Methods: A retrospective, single-center cohort study was conducted at Vanderbilt University Medical Center (VUMC) to evaluate the safety and efficacy of administering non-rivaroxaban VTE prophylaxis in conjunction with rivaroxaban 2.5 mg twice daily in hospitalized patients with PAD, CAD and post-ACS. Patients were eligible for inclusion if they were 18 years or older, admitted to VUMC for at least 24 hours between January 1, 2022 and July 1, 2024, administered at least one dose of rivaroxaban 2.5 mg, and had an indication for VTE prophylaxis based on a VTE risk assessment score. The primary outcome was a composite of new VTE events and clinically significant bleeding. The individual components of the primary outcome, as well as hospital length of stay, were evaluated as secondary outcomes.

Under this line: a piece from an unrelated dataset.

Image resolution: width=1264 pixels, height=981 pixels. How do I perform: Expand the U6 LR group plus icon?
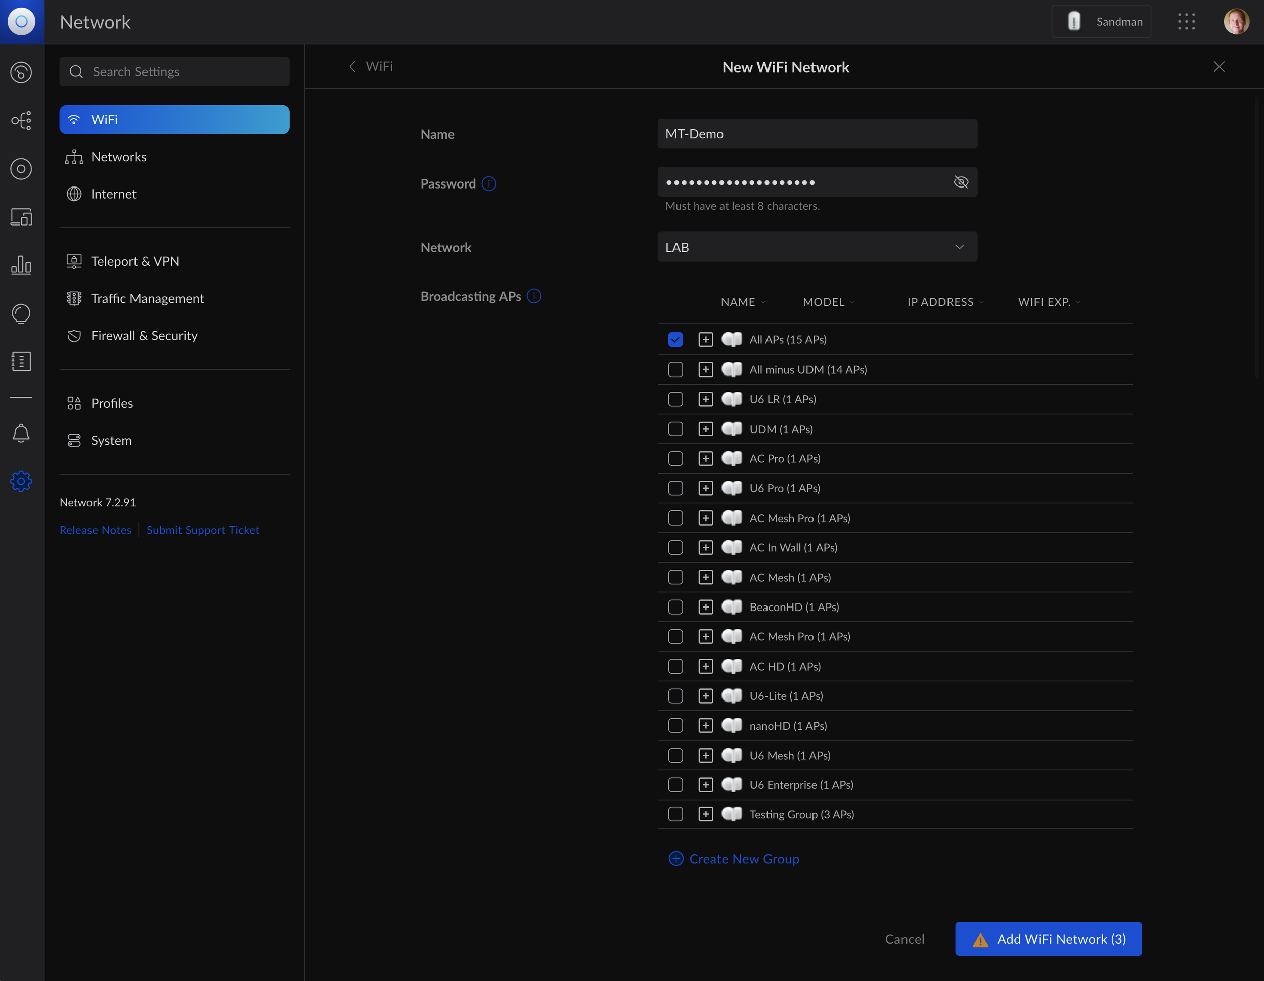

Results: Among the 138 encounters included in this study, nine patients were administered non-rivaroxaban VTE prophylaxis in conjunction with rivaroxaban 2.5 mg, while 129 patients received rivaroxaban 2.5 mg only. A total of four patients met the primary composite outcome. Although there was not a statistically significant difference in the primary outcome found between groups, there was a trend toward fewer events occurring with additional VTE prophylaxis, as all events occurred among patients who received rivaroxaban 2.5 mg only.
Conclusions: In this single-center, retrospective study in hospitalized patients, a statistically significant reduction in the primary composite outcome was not found with the addition of non-rivaroxaban VTE prophylaxis to rivaroxaban 2.5 mg. However, a trend toward favorable outcomes with additional VTE prophylaxis was seen, emphasizing the need for larger, prospective studies.